== Description of the task ==
What lines below mention the word "will"? Copy each one.

== Collection entries ==
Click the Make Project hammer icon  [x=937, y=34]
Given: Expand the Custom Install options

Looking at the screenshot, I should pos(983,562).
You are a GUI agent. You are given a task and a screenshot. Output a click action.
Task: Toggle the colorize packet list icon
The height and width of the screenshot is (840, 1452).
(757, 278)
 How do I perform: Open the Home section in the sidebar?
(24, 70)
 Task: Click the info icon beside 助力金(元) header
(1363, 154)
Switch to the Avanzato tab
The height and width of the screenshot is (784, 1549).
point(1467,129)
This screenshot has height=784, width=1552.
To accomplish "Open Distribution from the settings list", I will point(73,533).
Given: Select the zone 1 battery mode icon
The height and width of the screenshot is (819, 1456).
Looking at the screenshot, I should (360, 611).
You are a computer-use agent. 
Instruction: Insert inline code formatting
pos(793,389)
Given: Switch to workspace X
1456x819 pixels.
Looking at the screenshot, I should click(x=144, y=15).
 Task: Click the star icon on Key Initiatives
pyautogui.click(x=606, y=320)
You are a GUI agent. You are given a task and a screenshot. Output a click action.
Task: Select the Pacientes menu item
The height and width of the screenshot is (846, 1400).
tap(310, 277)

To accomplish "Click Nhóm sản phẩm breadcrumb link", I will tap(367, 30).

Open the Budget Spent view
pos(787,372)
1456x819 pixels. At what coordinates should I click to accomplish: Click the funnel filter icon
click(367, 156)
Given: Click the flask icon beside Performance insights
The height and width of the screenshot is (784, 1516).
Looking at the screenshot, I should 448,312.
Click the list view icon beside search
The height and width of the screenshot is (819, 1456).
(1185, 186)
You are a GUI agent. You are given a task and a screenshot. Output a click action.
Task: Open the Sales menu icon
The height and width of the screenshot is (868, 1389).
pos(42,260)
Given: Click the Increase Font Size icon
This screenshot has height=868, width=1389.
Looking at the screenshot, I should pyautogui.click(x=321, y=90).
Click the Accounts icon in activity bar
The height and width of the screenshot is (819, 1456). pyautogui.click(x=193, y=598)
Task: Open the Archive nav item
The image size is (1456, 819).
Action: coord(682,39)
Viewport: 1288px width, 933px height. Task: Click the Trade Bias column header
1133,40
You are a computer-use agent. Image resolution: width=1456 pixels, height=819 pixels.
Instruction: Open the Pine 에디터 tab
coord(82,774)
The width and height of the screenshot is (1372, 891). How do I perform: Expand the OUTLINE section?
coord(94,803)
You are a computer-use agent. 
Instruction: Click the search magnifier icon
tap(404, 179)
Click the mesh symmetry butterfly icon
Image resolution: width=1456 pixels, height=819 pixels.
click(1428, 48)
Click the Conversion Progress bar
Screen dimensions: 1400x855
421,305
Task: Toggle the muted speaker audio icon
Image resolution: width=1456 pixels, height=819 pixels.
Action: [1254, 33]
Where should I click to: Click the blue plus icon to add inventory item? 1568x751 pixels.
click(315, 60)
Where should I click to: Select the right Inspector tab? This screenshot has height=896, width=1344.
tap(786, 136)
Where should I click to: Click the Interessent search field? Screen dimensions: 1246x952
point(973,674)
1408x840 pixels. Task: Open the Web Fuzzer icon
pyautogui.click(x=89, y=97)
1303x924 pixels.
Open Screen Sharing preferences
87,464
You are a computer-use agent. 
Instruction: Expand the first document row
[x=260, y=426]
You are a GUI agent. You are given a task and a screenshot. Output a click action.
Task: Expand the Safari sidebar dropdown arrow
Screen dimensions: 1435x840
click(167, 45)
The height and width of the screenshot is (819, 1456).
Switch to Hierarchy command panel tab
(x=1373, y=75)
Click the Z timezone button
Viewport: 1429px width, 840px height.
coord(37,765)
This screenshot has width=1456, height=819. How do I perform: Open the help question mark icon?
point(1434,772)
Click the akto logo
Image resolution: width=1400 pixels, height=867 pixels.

== Your response ==
To accomplish "Open Distribution from the settings list", I will point(73,533).
To accomplish "Click Nhóm sản phẩm breadcrumb link", I will tap(367, 30).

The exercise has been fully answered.